XX6:どちらが怖い?

 怪奇現象のような、得体のしれないものが怖いというのはよくわかる。でもそれらは非現実であり、その事象を認めることからそもそも抵抗があるのだ。人の目に映らないような不確かなもの、信じろという方が難しいではないか。それに怖いというならば。先に現実に起きていることにこそ目を向けるべきである。実際に相手にするならば断然、生身の人間がしでかすことの方が恐ろしい。

 ――という、橋田の理屈もよくわかる。


「俺は現実主義なんだよ。だから、そういうのは信じていないの」

「そんなこと言ってー、橋田さん、怖いだけじゃないですかぁー」

「そんなことない!現実的じゃないと言っているんだ!」


 からかう金森に、橋田はむきになって反論する。橋田のホラー嫌いは社内では有名であるが、なかなかにからかいがいがあるので、こうした姿は度々見られる。特に金森は橋田のアシスタントをしているので、二人が社内に揃っているといつも賑やかである。


「金森は逆に、人間の恐ろしさを知らなさすぎるんだと思うぞ。知りたいなら俺がいくらでも話してやる。そうだ、あれは俺が社会人一年目の時に取引先で起きた悲惨な話だが……」

「あーいいです。橋田さんのそういう話、リアルにえぐすぎて笑えないので。そういうドロドロしたやつを知ってしまうと、あらゆる現実世界に嫌気が差してしまいそうですし」


 金森は、嫌な顔をして首を横に振った。彼女はいわゆる心霊系にはよく首を突っ込みたがるものの、ヒトコワ系は好きではないらしい。

 ただしこの二つは、映像作品でどちらもホラージャンルという意味では同じだがらややこしいが。

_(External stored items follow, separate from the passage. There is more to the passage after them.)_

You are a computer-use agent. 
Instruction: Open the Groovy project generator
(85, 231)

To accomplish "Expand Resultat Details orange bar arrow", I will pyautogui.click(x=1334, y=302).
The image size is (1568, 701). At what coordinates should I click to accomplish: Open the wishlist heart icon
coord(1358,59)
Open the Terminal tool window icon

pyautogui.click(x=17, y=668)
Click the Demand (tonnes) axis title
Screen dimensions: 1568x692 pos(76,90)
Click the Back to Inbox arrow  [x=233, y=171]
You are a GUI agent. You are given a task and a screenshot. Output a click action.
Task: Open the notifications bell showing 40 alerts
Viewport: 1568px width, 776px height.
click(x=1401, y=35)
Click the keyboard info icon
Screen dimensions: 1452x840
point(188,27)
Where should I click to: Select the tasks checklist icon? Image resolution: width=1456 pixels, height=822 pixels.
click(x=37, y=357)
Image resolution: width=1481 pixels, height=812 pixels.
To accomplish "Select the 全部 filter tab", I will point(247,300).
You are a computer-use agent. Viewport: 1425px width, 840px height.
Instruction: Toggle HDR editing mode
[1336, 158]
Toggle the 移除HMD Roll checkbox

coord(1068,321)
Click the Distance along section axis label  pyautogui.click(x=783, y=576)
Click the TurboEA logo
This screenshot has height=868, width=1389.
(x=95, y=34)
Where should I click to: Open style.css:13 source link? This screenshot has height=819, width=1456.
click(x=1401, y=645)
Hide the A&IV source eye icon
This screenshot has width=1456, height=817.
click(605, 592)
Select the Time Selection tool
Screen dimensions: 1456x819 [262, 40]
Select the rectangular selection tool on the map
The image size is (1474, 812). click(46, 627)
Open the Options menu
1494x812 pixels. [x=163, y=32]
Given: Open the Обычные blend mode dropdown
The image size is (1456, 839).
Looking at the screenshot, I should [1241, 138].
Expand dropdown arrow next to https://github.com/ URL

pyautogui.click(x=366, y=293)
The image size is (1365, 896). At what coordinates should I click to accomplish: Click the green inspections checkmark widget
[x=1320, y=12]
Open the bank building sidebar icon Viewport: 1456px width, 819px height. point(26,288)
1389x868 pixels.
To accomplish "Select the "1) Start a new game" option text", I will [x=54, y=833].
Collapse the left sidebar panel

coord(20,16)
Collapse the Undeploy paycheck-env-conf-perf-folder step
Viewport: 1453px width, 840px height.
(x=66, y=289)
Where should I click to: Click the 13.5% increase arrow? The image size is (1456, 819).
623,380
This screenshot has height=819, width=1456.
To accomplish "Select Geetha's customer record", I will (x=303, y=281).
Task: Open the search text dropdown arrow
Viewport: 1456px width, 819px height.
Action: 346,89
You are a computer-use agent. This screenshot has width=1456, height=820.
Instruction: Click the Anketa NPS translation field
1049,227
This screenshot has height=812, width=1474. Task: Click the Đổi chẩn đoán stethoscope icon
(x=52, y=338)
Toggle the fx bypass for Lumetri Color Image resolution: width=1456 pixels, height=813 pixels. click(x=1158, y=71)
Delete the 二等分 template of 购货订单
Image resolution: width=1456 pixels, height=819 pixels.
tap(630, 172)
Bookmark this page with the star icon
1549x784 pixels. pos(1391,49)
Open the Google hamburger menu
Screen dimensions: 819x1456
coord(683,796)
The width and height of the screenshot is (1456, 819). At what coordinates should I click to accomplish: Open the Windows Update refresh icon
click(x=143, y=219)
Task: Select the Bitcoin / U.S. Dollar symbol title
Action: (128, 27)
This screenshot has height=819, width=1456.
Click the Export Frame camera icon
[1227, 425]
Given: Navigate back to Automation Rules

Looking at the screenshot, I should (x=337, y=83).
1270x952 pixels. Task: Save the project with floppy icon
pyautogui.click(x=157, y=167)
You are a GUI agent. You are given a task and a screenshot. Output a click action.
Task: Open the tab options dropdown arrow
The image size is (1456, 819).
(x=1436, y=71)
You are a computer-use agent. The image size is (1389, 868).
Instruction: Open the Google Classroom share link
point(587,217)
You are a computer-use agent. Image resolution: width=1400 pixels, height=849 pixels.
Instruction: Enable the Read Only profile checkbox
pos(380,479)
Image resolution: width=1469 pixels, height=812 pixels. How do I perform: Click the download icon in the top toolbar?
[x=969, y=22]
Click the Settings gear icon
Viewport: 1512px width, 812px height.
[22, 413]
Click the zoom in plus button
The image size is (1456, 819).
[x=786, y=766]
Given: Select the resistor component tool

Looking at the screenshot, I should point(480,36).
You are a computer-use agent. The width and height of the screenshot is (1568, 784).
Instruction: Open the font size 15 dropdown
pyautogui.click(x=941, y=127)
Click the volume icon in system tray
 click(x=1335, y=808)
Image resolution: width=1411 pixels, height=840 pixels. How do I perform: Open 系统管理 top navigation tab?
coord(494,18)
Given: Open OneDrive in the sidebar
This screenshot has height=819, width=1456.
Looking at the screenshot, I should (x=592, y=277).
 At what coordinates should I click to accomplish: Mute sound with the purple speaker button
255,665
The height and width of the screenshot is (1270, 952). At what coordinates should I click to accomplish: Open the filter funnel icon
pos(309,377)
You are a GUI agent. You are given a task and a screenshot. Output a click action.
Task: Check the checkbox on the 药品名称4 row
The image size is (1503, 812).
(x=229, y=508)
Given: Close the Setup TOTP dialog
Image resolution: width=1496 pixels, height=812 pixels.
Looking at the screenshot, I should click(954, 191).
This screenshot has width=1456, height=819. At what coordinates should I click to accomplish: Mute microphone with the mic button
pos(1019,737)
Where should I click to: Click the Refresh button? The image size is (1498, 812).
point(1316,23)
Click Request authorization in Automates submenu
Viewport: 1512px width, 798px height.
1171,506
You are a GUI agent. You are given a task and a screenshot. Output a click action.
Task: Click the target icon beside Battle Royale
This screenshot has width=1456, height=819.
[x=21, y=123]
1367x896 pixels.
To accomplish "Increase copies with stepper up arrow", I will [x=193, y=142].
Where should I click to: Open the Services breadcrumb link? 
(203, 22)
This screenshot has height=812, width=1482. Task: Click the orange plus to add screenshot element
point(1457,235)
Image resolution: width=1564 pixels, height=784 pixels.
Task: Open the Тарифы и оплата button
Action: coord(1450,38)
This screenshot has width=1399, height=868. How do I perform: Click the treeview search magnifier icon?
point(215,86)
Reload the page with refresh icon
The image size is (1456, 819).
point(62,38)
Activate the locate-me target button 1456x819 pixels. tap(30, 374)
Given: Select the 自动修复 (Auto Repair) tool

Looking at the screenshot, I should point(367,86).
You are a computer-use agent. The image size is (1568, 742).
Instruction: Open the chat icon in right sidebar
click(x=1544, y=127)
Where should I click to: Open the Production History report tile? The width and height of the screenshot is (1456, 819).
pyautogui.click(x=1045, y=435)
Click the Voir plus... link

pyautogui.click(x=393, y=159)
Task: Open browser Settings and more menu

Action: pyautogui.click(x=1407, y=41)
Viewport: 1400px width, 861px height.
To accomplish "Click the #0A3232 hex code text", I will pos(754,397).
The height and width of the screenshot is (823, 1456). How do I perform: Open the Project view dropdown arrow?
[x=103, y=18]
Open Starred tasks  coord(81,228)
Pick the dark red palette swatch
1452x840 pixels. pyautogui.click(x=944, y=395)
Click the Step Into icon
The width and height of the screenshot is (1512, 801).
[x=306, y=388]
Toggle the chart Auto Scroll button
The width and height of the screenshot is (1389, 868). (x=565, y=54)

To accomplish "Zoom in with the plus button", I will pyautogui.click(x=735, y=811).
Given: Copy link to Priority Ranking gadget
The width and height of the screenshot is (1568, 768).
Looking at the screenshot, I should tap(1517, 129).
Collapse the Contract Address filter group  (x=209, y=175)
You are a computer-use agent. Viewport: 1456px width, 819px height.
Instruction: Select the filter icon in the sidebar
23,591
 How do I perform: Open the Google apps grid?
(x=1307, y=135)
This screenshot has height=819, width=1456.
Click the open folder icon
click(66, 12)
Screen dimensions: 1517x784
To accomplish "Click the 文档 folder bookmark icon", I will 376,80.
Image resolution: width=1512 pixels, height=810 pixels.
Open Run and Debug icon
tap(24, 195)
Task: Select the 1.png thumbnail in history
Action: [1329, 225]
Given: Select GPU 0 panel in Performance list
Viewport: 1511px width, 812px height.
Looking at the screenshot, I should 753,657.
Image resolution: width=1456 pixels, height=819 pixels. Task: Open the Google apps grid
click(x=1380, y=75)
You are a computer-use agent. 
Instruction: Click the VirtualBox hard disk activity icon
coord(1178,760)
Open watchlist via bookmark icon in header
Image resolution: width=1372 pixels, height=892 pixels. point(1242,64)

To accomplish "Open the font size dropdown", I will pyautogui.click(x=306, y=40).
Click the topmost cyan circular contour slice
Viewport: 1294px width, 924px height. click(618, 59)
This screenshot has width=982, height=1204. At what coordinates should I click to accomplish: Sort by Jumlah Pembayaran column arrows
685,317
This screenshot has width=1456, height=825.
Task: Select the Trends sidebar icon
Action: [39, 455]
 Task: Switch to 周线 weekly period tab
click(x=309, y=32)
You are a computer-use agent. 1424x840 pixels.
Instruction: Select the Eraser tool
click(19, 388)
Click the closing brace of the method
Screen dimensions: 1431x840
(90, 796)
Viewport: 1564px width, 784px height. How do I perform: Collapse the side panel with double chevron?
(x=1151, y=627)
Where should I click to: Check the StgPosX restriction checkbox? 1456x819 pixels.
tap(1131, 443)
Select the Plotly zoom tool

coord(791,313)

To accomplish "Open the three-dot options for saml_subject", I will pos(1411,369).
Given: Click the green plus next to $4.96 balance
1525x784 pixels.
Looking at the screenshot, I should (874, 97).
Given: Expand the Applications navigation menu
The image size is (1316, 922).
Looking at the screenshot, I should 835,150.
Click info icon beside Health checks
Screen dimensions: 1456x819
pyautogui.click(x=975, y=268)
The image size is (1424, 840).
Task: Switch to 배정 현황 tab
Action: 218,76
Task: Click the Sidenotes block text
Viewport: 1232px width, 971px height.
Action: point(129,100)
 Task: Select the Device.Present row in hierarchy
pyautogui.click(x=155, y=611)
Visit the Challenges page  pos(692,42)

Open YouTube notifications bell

「私もそんなに得意な訳じゃないですけど、でもまだお化けの方がいいじゃないですか。実際に自分の身に起きなければ噂話として盛り上がるし」

「自分の身に起きたらお化けの方が嫌じゃないか!」


 どちらの言い分もわからなくもない。俺は脇で聞いていて思った。俺としてはどちらも、等しく自分の身に起きるのはごめんだ。

 すると話の矛先が、俺の隣へと向いた。


「小内ちゃんも、どっちかというと怪奇現象の方がいいよね?!」

「いやいや、愛憎人間ドラマの方がいいだろう?!」


 急に話を振られた小内は目を瞬き、困ったように首を傾けた。


「ええと……私はどっちも十分怖いとおもうんですけど」


 言いつつ、斜め上のコメントを付け足す。


「あ、それなら、こういうのはどうでしょうか。人間ドロドロ愛憎劇の末に死んだ人が怨霊となって復讐するっていう……二段構えだったらすごく怖いんじゃないですか?」


 小内の提案に、金森も橋田もぴたりと口を閉じた。

 ああ、うん。二人の気持ちはわかる。小内の提案内容が一番怖いことは確かではある。混ぜればいいというものでもないのだ。